When Is Debt Dangerous?

Debt is a tool to help businesses grow, but if a business is incapable of paying off its lenders, then it exists at their mercy. Ultimately, if the company can't fulfill its legal obligations to repay debt, shareholders could walk away with nothing. While that is not too common, we often do see indebted companies permanently diluting shareholders because lenders force them to raise capital at a distressed price. Having said that, the most common situation is where a company manages its debt reasonably well - and to its own advantage. When we think about a company's use of debt, we first look at cash and debt together.

View our latest analysis for Xiamen Faratronic

What Is Xiamen Faratronic's Debt?

You can click the graphic below for the historical numbers, but it shows that Xiamen Faratronic had CN¥27.3m of debt in September 2024, down from CN¥40.6m, one year before. But on the other hand it also has CN¥1.97b in cash, leading to a CN¥1.95b net cash position.

debt-equity-history-analysis
SHSE:600563 Debt to Equity History February 24th 2025

A Look At Xiamen Faratronic's Liabilities

According to the last reported balance sheet, Xiamen Faratronic had liabilities of CN¥1.97b due within 12 months, and liabilities of CN¥214.6m due beyond 12 months. Offsetting this, it had CN¥1.97b in cash and CN¥2.12b in receivables that were due within 12 months. So it can boast CN¥1.90b more liquid assets than total liabilities.

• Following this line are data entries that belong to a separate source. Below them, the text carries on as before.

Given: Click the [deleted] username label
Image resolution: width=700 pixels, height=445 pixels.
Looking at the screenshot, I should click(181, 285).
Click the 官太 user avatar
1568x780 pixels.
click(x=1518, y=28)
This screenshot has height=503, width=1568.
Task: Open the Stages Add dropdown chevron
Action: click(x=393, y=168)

This short term liquidity is a sign that Xiamen Faratronic could probably pay off its debt with ease, as its balance sheet is far from stretched. Simply put, the fact that Xiamen Faratronic has more cash than debt is arguably a good indication that it can manage its debt safely.

The good news is that Xiamen Faratronic has increased its EBIT by 3.9% over twelve months, which should ease any concerns about debt repayment. When analysing debt levels, the balance sheet is the obvious place to start. But ultimately the future profitability of the business will decide if Xiamen Faratronic can strengthen its balance sheet over time. So if you want to see what the professionals think, you might find this free report on analyst profit forecasts to be interesting.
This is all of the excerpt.